Die Straße war wie ein See. Pietro nahm eins – zwei – drei – die leichte Suse auf den Arm und trug sie durch das Regenmeer hindurch in das weiße Säulenhaus. Herbert pantschte hinterdrein, daß es nur so spritzte. Bubi schwamm die Straße entlang. Das sah so komisch aus, daß selbst Suse lachen mußte. Gleich darauf aber empfand sie die Sorge um die Eltern doppelt. Wie unrecht, daß sie lachte, wo sie nicht wußte, ob den Eltern nicht durch das Erdbeben Unheil geschehen.
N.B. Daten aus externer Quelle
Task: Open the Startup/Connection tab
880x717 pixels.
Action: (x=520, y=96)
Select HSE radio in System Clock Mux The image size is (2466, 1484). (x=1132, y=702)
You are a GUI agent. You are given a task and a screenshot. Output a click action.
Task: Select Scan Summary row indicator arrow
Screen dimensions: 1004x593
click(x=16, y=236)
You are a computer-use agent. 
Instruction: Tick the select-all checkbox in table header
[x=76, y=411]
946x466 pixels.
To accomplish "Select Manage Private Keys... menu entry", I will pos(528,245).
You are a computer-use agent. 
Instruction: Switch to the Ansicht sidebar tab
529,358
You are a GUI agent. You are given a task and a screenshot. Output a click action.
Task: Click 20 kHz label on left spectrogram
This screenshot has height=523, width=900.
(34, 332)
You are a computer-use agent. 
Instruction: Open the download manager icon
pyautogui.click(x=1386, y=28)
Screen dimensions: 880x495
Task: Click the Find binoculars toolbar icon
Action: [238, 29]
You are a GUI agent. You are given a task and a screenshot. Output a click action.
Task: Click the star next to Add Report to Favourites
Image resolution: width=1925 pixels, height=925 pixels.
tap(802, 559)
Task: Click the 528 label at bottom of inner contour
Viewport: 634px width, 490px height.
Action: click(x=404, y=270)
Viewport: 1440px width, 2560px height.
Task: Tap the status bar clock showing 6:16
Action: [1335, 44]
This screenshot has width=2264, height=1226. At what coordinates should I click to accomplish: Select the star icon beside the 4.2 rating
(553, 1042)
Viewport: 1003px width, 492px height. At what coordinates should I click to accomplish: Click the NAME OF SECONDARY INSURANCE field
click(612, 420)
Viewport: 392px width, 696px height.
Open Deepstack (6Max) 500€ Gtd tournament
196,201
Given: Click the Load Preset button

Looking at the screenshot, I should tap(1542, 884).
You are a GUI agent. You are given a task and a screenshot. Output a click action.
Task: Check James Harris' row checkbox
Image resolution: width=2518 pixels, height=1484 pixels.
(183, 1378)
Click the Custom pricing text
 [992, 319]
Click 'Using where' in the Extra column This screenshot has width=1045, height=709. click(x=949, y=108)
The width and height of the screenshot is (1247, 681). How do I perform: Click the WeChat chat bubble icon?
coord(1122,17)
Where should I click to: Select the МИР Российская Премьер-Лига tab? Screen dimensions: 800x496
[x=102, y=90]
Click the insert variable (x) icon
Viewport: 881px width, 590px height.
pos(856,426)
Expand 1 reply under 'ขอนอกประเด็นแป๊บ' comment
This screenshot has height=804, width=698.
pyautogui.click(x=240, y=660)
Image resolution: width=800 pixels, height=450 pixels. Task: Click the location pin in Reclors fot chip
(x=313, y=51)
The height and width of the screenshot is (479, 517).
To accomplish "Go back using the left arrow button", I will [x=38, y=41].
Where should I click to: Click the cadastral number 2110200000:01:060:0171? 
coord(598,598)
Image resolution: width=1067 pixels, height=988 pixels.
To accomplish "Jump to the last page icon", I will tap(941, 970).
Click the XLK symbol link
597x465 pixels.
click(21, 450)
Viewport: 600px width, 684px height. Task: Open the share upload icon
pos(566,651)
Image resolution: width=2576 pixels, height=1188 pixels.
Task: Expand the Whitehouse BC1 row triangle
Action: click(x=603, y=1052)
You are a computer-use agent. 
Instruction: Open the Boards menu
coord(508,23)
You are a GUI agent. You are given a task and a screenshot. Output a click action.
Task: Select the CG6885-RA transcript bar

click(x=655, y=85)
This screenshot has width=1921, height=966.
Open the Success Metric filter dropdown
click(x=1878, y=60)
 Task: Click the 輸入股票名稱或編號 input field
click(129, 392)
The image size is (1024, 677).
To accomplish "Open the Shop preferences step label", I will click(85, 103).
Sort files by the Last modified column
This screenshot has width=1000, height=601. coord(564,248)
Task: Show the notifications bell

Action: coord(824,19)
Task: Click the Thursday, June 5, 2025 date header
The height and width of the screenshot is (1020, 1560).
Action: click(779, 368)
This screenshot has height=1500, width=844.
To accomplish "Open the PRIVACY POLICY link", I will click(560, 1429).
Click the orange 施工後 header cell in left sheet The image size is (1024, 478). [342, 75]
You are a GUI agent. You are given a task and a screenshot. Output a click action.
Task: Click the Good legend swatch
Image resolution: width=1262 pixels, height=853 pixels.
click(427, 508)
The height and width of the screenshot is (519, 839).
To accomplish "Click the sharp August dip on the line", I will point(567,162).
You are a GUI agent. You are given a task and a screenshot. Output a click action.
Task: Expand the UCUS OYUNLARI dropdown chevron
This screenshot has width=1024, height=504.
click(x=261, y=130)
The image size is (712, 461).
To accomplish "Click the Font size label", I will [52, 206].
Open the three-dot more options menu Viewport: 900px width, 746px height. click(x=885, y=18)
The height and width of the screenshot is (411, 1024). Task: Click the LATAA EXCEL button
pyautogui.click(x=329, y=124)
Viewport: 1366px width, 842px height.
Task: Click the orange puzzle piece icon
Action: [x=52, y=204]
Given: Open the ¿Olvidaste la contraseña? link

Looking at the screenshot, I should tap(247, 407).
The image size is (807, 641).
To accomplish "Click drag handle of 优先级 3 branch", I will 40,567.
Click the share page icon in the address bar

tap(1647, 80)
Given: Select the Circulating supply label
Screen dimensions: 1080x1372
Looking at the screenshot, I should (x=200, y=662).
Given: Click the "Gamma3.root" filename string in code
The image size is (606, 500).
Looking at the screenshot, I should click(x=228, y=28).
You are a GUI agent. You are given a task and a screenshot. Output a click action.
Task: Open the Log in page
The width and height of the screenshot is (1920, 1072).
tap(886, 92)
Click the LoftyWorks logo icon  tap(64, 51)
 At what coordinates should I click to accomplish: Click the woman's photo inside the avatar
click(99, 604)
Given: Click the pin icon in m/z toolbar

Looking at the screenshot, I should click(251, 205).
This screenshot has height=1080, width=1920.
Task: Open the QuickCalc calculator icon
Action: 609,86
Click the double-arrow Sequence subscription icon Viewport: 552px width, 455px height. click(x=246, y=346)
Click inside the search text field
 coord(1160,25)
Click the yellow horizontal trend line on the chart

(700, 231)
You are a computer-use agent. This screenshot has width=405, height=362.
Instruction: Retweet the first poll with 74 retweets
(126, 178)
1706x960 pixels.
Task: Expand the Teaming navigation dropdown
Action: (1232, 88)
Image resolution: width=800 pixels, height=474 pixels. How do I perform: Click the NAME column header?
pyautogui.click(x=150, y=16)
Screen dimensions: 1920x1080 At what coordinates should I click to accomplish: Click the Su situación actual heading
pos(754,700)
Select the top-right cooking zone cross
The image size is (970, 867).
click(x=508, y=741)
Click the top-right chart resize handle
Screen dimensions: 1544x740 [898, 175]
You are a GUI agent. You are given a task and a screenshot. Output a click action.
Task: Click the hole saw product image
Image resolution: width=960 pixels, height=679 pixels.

Um Pietros braunen Hals faltete sie ihre Hände und bat den lieben Gott aus tiefstem Herzen, ihren Vati und ihre Mutti zu beschützen.
Da wurde sie ruhiger. Feste Zuversicht erfüllte sie. Der liebe Gott war ja so gut. Er hatte sicher die Eltern in seinen Schutz genommen. Trotzdem war das kleine, durchnäßte Mädchen nicht zu bewegen, ins Haus zurückzukehren und sich im Bett zu erwärmen. Teresina bot all ihre Schmeicheleien auf. Aber nicht einmal den Worten des Lehrers, noch den Überredungskünsten ihres Zwillings gelang es. Es war nicht die Angst, daß sich das Erdbeben wiederholen könnte. Sie mußte nach Vater und Mutter ausschauen.
So kauerten die Zwillinge beide Hand in Hand auf den Marmorstufen, während Pietro ihnen trockene Sachen brachte und Teresina sie mit heißer Ziegenmilch erwärmte.
»Ein Auto – das sind sie!« Herbert fuhr empor.
Ja, das waren sie, die sehnlichst Erwarteten. Heil und unversehrt, nur etwas bleich von Schrecken und Sorge, was sie daheim vorfinden würden.
Glückselig schlossen die Eltern ihre Kinder in die Arme.
»Vater, morgen gehen wir ins Aquarium!« Das war das erste, was Herbert sagte.
Suse aber sagte gar nichts. Aus reiner Kindesseele zog ein stummes Dankgebet zum Allvater empor.